And by organizational competitiveness I mean the aptitude to leverage strong sustainable practices, as one would any competitive advantage (say, human resources or public appeal – as we will discover below), to yield demonstrably better results, returns or other measurable outcomes compared to competitors’ with poorer sustainability practices.
Listed below are two consequential reasons to adopt sustainability-turned-competitive advantages within your business:
Sustainability, like human resources, is only starting to take seat around the proverbial executive table and it too involves engaging in discussions with key stakeholders, understanding opposite parties’ respective needs, and weighing a balance between the organization’s strategic interests and its wide-ranging partners’ collective and individual ones;
Bearing the overlap between sustainability and human resources in mind, it becomes apparent then that when sustainability improves, so too does human resources (I will explain).
Human resources exists, in its broadest context, to engage employees through a vibrant and buoyant corporate culture, to align them under a shared collective vision, to provide inspiring work that appeals to employees’ interests, to ensure a healthy and unintimidating work environment, and to retain talent all while promoting attractive openings unto prospective new talent.
Simply put, human resources hinges on its ability to engage, align, and attract people. Sustainability contends a similar role: it too engages employees with challenging, albeit exciting, problems, aligns stakeholders behind a shared green vision, and, through achieving the latter two points, attracts new employees to the organization’s responsible approach to business while also reducing the organizations environmental impact.
And as businesses grapple with newer and less resource-depleting ways to retain or attract talent, sustainability becomes increasingly important and serves as a distinguishably competitive way to get one up on competitors.
That said, truth lies in numbers. Here they are: Morale among employees within companies with strong sustainability programs saw a 55% increase compared to the base value and thereby reduced turnover, absenteeism and burnout by 25% to 50%. All to say that strong sustainability equates to a demonstrably stronger human resources. (Download our business case to see more stats like this)
Organizational prosperity relies largely on consumers, suppliers, or partners and on their willingness to work with organizations based on their service, quality, price and, increasingly, their resulting social or environmental impact. Consumers are overwhelmingly concerned by the role businesses play in either exacerbating or curtailing climate consequences (87%) and vehemently support companies with purpose-driven missions (79%).

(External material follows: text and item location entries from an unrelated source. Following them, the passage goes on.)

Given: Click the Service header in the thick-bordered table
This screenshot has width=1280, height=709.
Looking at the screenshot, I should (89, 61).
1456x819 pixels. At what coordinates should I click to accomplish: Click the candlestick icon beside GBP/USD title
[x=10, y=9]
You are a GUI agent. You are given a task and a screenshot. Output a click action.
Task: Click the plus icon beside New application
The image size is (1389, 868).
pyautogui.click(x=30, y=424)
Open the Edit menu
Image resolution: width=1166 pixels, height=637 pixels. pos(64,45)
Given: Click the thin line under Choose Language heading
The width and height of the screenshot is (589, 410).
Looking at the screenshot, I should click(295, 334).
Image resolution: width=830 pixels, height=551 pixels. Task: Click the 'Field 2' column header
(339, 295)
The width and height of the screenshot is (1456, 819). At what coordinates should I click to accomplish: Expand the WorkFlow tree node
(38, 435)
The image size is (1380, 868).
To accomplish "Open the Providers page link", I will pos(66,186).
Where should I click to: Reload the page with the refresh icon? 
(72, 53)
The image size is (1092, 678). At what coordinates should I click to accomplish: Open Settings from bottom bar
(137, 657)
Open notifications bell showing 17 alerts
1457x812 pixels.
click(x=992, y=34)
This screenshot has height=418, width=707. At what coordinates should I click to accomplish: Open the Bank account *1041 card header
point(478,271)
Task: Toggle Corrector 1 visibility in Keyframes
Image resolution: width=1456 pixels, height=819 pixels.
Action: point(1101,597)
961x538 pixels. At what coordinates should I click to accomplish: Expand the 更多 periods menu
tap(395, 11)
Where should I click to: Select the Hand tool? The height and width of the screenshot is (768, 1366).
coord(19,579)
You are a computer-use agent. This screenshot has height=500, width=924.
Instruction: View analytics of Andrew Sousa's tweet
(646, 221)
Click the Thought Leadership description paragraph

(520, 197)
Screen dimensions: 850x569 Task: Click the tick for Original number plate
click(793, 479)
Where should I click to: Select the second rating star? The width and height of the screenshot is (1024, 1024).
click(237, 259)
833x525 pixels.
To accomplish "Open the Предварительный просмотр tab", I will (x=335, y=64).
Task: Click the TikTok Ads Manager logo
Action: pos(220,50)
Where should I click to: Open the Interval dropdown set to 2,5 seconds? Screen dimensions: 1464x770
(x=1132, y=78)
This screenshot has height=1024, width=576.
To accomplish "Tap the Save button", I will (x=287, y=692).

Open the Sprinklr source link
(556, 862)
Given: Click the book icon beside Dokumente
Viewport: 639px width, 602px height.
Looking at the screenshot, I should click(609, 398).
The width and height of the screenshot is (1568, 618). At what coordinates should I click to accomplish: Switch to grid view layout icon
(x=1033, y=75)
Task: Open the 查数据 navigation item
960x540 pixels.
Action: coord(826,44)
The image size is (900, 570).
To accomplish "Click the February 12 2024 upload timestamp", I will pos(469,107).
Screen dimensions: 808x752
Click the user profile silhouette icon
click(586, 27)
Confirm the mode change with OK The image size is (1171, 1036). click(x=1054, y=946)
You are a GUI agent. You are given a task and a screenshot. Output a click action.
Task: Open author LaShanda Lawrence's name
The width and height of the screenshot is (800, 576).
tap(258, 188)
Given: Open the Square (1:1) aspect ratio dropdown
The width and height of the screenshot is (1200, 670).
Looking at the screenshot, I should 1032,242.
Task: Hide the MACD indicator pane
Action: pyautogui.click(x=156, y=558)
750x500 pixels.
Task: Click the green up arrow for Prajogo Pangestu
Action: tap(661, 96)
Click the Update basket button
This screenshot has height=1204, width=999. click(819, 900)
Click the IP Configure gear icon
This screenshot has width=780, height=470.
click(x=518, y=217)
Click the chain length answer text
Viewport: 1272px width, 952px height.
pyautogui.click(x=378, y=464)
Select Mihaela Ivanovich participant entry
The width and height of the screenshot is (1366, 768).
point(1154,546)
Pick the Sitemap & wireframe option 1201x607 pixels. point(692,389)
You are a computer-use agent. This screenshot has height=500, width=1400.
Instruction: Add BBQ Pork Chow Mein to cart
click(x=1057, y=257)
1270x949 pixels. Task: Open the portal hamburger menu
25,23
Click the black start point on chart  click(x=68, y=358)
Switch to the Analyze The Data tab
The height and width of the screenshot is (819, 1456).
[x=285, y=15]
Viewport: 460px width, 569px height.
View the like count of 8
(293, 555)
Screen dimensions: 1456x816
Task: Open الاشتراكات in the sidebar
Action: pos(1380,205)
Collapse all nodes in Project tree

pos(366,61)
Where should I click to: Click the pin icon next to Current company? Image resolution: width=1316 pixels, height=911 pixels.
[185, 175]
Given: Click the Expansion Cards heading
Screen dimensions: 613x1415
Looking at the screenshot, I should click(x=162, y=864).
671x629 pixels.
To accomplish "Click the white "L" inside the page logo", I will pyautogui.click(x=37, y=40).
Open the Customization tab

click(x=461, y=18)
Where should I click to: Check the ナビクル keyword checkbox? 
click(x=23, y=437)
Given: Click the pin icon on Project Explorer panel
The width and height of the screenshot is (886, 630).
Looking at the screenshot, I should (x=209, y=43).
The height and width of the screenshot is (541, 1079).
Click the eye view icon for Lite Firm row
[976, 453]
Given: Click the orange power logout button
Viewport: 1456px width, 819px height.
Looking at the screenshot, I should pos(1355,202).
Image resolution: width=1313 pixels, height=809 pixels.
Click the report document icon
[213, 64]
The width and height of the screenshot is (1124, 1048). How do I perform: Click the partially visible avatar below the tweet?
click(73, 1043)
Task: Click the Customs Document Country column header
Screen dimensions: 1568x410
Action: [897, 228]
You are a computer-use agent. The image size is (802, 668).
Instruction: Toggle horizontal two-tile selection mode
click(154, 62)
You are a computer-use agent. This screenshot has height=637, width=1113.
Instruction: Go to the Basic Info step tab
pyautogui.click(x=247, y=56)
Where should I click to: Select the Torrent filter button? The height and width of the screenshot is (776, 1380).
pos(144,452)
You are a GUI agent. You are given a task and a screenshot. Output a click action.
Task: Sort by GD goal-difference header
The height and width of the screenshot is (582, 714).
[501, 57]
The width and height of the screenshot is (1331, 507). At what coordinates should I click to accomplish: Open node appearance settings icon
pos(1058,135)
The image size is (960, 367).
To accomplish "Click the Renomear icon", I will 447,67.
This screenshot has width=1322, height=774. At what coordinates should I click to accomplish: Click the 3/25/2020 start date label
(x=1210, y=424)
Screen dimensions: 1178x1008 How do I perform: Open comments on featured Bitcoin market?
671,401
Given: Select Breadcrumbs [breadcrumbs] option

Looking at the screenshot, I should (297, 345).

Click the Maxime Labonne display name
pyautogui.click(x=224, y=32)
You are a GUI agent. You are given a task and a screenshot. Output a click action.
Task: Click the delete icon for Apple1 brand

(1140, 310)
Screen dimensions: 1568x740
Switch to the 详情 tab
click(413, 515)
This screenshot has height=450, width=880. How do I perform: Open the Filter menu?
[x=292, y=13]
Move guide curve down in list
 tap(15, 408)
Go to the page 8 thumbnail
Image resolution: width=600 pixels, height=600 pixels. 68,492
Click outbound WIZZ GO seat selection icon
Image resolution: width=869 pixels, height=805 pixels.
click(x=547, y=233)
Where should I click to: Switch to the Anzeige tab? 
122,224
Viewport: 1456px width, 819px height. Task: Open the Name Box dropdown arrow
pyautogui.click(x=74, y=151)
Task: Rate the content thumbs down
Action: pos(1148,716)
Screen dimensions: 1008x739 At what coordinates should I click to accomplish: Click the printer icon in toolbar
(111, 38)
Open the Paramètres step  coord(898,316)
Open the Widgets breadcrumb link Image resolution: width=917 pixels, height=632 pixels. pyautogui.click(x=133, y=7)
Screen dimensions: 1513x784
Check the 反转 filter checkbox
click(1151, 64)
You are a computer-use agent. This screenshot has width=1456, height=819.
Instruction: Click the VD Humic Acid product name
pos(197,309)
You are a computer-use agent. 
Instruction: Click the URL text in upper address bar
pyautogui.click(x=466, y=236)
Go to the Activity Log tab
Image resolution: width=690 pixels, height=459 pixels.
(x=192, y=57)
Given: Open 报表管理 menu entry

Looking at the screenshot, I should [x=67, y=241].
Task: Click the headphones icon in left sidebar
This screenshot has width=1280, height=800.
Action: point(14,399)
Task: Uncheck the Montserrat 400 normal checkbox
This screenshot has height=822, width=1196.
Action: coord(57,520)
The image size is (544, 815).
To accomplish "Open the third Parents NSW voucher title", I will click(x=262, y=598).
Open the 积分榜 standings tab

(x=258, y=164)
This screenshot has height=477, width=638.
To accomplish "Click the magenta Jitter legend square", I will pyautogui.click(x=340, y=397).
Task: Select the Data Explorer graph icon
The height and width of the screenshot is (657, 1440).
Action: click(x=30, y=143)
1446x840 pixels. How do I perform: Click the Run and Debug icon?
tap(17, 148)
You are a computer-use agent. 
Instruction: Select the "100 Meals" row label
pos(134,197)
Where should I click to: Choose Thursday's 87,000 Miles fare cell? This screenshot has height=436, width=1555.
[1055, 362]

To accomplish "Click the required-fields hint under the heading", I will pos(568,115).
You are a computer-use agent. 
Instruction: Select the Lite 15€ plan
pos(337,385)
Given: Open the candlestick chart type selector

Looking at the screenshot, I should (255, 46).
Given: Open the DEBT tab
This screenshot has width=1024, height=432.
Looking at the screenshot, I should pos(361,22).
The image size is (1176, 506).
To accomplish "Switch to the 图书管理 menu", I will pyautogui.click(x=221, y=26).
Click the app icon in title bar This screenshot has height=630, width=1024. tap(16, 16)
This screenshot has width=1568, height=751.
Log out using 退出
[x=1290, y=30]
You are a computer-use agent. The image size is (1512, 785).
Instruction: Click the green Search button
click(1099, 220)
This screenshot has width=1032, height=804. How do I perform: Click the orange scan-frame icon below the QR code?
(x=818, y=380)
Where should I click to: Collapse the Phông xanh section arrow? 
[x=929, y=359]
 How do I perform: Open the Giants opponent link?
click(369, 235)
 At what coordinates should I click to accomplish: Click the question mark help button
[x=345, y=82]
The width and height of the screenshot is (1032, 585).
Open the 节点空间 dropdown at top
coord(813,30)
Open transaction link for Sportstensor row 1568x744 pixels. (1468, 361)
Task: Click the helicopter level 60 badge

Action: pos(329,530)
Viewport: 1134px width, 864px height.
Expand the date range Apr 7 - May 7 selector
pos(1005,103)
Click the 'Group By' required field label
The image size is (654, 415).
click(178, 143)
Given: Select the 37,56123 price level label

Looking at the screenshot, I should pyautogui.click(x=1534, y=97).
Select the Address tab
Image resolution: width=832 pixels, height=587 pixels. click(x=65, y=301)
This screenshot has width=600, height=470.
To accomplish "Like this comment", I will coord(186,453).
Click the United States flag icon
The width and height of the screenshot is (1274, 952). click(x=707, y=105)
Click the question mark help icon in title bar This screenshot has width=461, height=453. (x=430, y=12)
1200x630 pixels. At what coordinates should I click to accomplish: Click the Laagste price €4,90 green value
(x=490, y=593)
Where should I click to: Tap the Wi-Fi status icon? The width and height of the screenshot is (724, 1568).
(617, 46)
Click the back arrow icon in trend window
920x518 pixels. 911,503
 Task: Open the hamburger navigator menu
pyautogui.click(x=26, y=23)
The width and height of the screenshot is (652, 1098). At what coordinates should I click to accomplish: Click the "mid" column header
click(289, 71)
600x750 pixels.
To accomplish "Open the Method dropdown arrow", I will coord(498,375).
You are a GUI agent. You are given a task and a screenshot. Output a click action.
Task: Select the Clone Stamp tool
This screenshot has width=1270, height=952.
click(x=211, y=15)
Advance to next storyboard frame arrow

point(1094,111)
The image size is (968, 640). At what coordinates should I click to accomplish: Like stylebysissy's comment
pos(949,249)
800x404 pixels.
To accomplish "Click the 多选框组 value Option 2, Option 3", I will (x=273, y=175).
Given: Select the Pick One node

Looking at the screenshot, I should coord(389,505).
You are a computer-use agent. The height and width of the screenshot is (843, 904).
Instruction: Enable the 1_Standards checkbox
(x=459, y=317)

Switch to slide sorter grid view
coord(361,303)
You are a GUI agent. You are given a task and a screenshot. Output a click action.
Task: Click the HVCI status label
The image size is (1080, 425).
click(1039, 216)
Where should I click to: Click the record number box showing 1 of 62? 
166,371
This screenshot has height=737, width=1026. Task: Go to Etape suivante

That matters because businesses, big and small, exist to serve customers and thereby rely, in massive part, on their repeated purchases and loyalty or on attracting newer customers. Among the growing consumers that are concerned by the role business plays in the climate crisis, 54% reported their willingness to spend a premium on products that are either socially or environmentally procured whilst another 50% surveyed expressed interest in switching to brands with stronger social and environmental strategies.
All to say that in a business’s quest to appeal to its consumers, suppliers or partners and as a way to distinguish its value proposition among competitors, sustainability represents a proven competitive advantage. Be it through limitations in scope 1, 2, and 3 emissions, compliance with internationally recognized accreditations or protocols, waste reductions, circular packaging, or merely embedding green practices into corporate policies, sustainability makes good business, hedges any looming scrutiny, and espouses a truly sustainable competitive advantage – in a dual green and business sense.
So businesses, stop equating sustainability to tree hugging and start seeing it as a competitive advantage!